• [WRITTEN REQUEST A] Filter the entries below down to the lines containing the string "pixels", matching case exactly, and copy each of those lines.

• [TEXT SECTION]
>> Begin

Please read the article and note what was said

Here is the article in it's entirity - no selective quoting.
*************
On Monday night, Mukilteo reversed its decision to set up traffic cameras.

A number of cities around here have cameras, including Seattle, Bellevue and Tacoma. Mukilteo, however, has Tim Eyman, the state's generalissimo of anti-tax initiatives — and to Eyman, using a camera to spit out traffic tickets is government "treating the citizens like an ATM."

Joining with activists at BanCams.com and Campaign for Liberty, Eyman set out to convince 15 percent of registered voters to back Mukilteo Initiative 2. Their success in collecting signatures is why the Mukilteo council has canceled the cameras.

"All initiatives are lobbying," Eyman says — and here is an instance of it.

If voters approve it in November, Initiative 2 will require a public vote before Mukilteo authorizes traffic cameras. Initiative 2 will also limit any traffic-camera tickets to the cost of the cheapest parking ticket. State law now limits them to the most-costly parking ticket.

A typical camera ticket around Puget Sound is $101 to $124. If you drive 36 mph in the 20-mph zone by Meadowdale High School in Lynnwood, between 7 a.m. and 4:30 p.m. on a school day, the penalty is $250.

The public justification for traffic cameras is safety. Lynnwood says it put in cameras at Meadowdale High and Lynnwood Elementary because drivers tended to speed there. Revenue from a given camera drops over time, showing that cameras do slow people down. And that is what Mukilteo's leaders said they wanted to do at Olympic View Middle School and along the Mukilteo Speedway. It's for safety.

>> End

• [Click-target data]
>> Begin

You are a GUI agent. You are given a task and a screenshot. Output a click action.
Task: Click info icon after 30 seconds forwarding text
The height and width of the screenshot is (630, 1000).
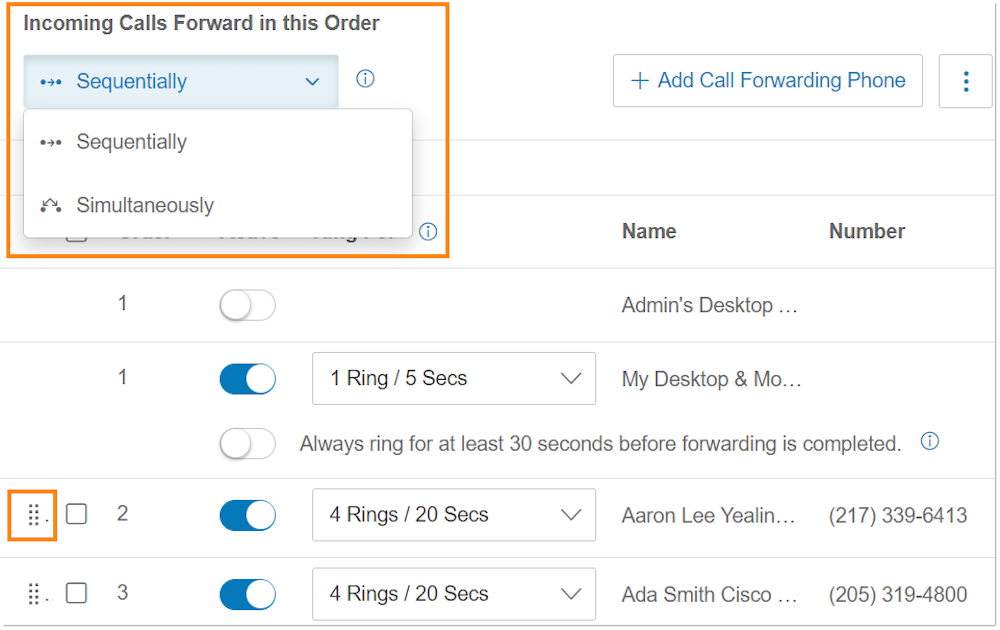click(930, 441)
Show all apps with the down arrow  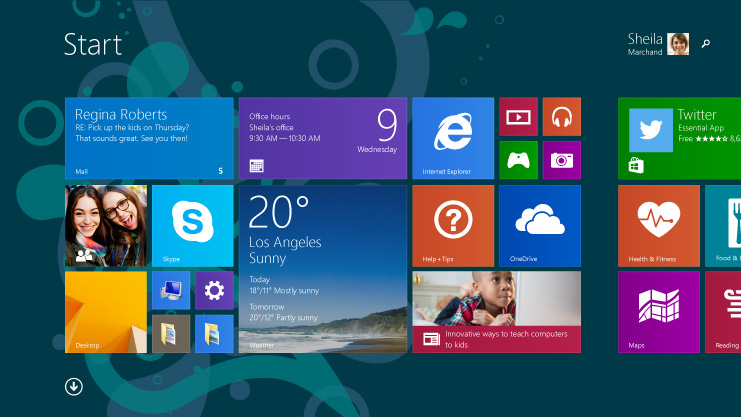pos(74,387)
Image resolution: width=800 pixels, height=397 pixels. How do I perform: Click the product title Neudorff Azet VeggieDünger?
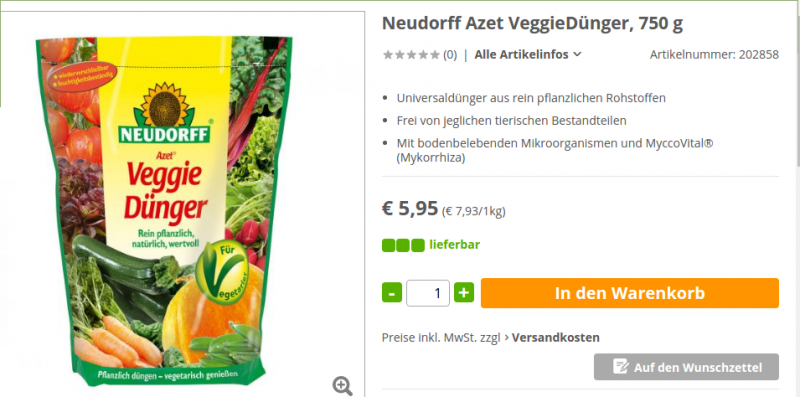tap(532, 23)
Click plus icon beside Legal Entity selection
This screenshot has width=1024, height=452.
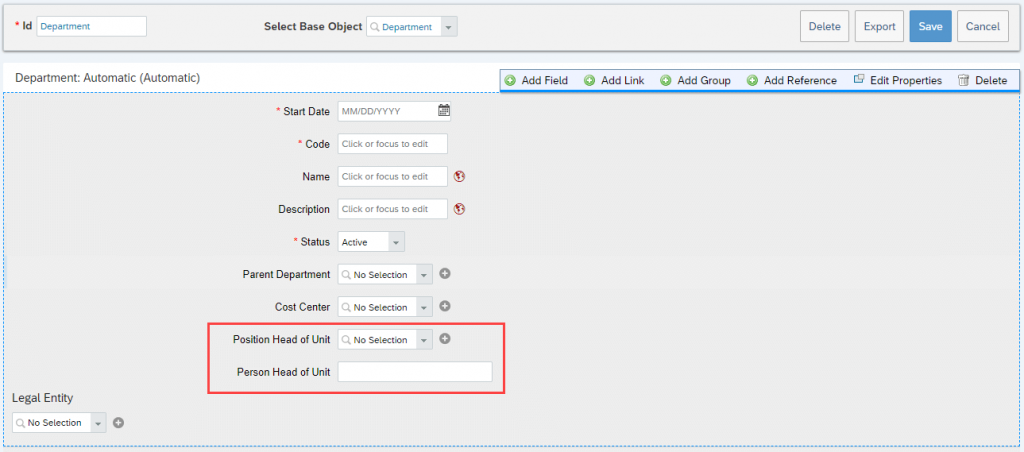coord(118,423)
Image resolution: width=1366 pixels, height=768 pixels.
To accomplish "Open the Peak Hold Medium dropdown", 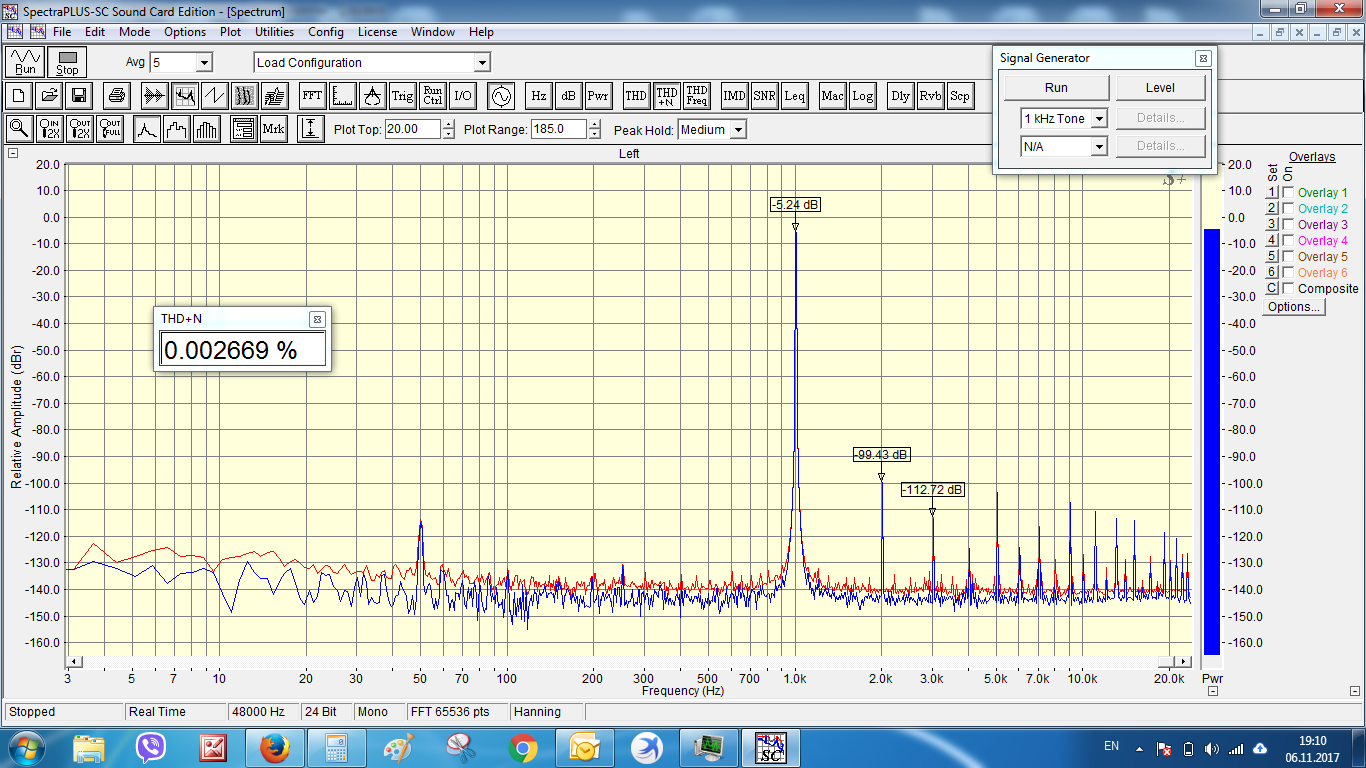I will (737, 130).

>> End

• [WRITTEN REQUEST B] Please rewrite the stretch of the traffic-camera article above from "A typical camera" through "penalty is $250.", putting "weekday" in place of "school day".

• [COMPLETE OUTPUT A]
Image resolution: width=800 pixels, height=397 pixels. How do I perform: Click the product title Neudorff Azet VeggieDünger?
Image resolution: width=1366 pixels, height=768 pixels.

• [COMPLETE OUTPUT B]
A typical camera ticket around Puget Sound is $101 to $124. If you drive 36 mph in the 20-mph zone by Meadowdale High School in Lynnwood, between 7 a.m. and 4:30 p.m. on a weekday, the penalty is $250.